Глория покачала головой и спрыгнула с сиденья машины, чтобы присоединиться к остальным.
– Я что, единственная тут их не читала и даже не знаю, что это за книги?
– Да, – хором сказали Элис и Кен.
Элис одобрительно кивнула ему. Впервые в жизни. А потом вытянула вперед ладонь и произнесла:
– Протяните руки.
Они повторили ее жест.
– Что теперь? – спросил Кен.
– А теперь кладем их одна на другую, – объяснила Терри. Ей вспомнилась школьная футбольная команда и совещания игроков на поле. – Братство Лаборатории!
Все рассмеялись, но как-то натянуто.
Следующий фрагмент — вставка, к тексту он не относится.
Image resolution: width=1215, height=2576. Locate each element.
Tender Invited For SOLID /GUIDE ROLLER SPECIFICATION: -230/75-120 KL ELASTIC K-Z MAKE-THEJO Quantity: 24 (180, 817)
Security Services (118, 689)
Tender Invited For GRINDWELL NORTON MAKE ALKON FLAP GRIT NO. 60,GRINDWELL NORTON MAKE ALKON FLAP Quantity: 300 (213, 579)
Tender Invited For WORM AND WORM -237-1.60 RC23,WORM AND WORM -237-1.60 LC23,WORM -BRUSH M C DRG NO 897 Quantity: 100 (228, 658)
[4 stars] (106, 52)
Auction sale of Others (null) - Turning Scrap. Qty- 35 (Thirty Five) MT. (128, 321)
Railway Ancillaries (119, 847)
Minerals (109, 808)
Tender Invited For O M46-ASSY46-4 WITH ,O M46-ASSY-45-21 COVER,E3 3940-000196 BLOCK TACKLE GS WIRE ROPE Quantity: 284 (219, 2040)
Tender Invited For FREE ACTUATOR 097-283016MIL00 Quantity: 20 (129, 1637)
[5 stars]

Так смеются, когда на самом деле ничего смешного нет.
6.
Неделю спустя Терри снова оказалась в лаборатории. Она закрыла глаза, ожидая, пока подействуют наркотики. На прошлой неделе ее несколько дней преследовала сильная усталость, но потом в последние двое суток на нее вдруг нахлынула какая-то энергия обновления. Это было словно предчувствие. Может быть, сегодня она снова найдет то пустое пространство, где в прошлый раз встретила Кали?
Бреннер вел себя чопорно и самодовольно, а еще проявил непонятную заботу и вручил ей комплекс витаминов, чтобы принимала дома. Это было что-то новенькое.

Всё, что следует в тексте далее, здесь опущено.